→ **PETUNJUK**
Berdasarkan teks mengenai Qanun Lembaga Keuangan Syariah di Aceh, pada tanggal berapa qanun tersebut ditetapkan di Aceh?

→ **TEKS BACAAN**
INFO NASIONAL — Menyusul pemberlakuan Qanun Aceh Nomor 11 Tahun 2018 tentang Lembaga Keuangan Syariah (LKS), perbankan di Aceh mulai menyiapkan diri beralih dari sistem konvensional ke sistem keuangan Syariah. Paling lambat terhitung Januari 2022, seluruh perbankan di Aceh telah menjalankan sistem tersebut.
Melihat kesiapan perbankan di Aceh, Bank Indonesia bersama Tempo menggelar diskusi bertema "Kesiapan Perbankan Terhadap Pemberlakuan Qanun Lembaga Keuangan Syariah di Aceh". Agenda tiga jam berlangsung di gedung Bank Indonesia Aceh, Banda Aceh, Senin, 23 September 2019.
Baca juga:
Mewakili Gubernur Aceh, Kepala Biro Hukum Sekretariat Daerah Aceh, Dr Amrizal J Prang, menjelaskan qanun tersebut telah ditetapkan di Aceh pada 31 Desember 2018, mempunyai tujuan mewujudkan perekonomian Aceh yang Islami, penggerak dan pendorong pertumbuhan perekonomian di Aceh. “Qanun ini berlaku untuk seluruh lembaga keuangan yang berkantor di Aceh, bukan hanya bank,” ujarnya.
Secara yuridis, qanun tersebut sangat memungkinkan dibuat, mengingat Aceh diberikan kewenangan oleh Pemerintah Indonesia untuk mengembangkan dan mengatur pelaksanaan syariat Islam, sesuai Undang-Undang Nomor 11 Tahun 2006 tentang Pemerintahan Aceh.
Menurut Amrizal, qanun ini lahir tidak serta merta tetapi melalui proses panjang. Semua elemen dilibatkan dalam pembahasannya, terutama lembaga keuangan termasuk perbankan. Saat ini semua lembaga mempersiapkan diri untuk menuju sistem syariah. Limit waktu yang ditetapkan paling lama tiga tahun sejak Qanun LKS terbentuk. “Artinya, sampai Januari 2022 semua lembaga keuangan di Aceh sudah berprinsip syariat,” katanya.

→ **MATERI YANG DISEDIAKAN**
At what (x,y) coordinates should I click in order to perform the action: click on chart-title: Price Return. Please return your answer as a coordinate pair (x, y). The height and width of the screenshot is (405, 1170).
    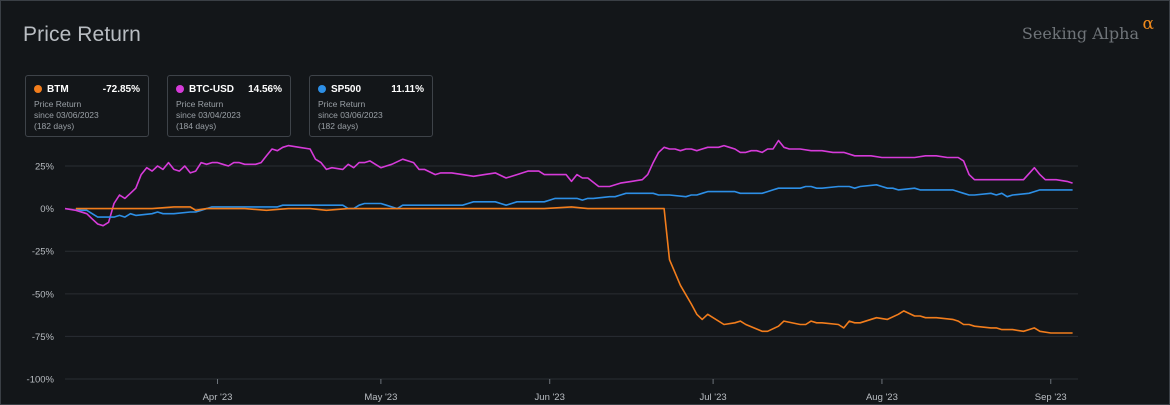
    Looking at the image, I should click on (82, 34).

→ **JAWABAN YANG DIHARAPKAN**
Qanun tersebut ditetapkan di Aceh pada 31 Desember 2018.